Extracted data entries

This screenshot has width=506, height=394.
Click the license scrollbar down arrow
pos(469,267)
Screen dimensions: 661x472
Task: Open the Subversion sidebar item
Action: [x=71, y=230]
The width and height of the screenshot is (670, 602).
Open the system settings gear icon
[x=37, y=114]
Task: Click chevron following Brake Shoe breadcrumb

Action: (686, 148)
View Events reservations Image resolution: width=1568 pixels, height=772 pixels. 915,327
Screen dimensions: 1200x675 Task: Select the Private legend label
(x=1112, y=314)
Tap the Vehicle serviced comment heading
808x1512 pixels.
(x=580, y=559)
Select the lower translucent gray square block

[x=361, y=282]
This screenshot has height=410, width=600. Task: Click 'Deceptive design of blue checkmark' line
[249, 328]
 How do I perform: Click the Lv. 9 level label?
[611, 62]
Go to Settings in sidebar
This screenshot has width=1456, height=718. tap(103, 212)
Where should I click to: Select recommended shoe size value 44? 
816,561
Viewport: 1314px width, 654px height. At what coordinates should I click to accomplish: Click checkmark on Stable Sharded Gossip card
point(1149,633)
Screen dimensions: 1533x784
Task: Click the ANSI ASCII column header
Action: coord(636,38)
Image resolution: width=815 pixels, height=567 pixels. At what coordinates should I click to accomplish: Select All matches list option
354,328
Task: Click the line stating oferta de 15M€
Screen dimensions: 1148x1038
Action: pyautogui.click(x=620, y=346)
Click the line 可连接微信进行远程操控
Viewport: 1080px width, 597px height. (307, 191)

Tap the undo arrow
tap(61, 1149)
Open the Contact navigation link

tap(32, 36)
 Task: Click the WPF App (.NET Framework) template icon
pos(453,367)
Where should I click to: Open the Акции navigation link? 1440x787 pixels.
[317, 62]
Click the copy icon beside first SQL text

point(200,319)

_Required work_.
Every line from the one that holds "Go to Settings in sidebar" to the end of the data above should be given again exactly, with that line and the last one both kept.

_Solution to the problem_.
Go to Settings in sidebar
This screenshot has width=1456, height=718. tap(103, 212)
Where should I click to: Select recommended shoe size value 44? 
816,561
Viewport: 1314px width, 654px height. At what coordinates should I click to accomplish: Click checkmark on Stable Sharded Gossip card
point(1149,633)
Screen dimensions: 1533x784
Task: Click the ANSI ASCII column header
Action: coord(636,38)
Image resolution: width=815 pixels, height=567 pixels. At what coordinates should I click to accomplish: Select All matches list option
354,328
Task: Click the line stating oferta de 15M€
Screen dimensions: 1148x1038
Action: pyautogui.click(x=620, y=346)
Click the line 可连接微信进行远程操控
Viewport: 1080px width, 597px height. (307, 191)

Tap the undo arrow
tap(61, 1149)
Open the Contact navigation link

tap(32, 36)
 Task: Click the WPF App (.NET Framework) template icon
pos(453,367)
Where should I click to: Open the Акции navigation link? 1440x787 pixels.
[317, 62]
Click the copy icon beside first SQL text

point(200,319)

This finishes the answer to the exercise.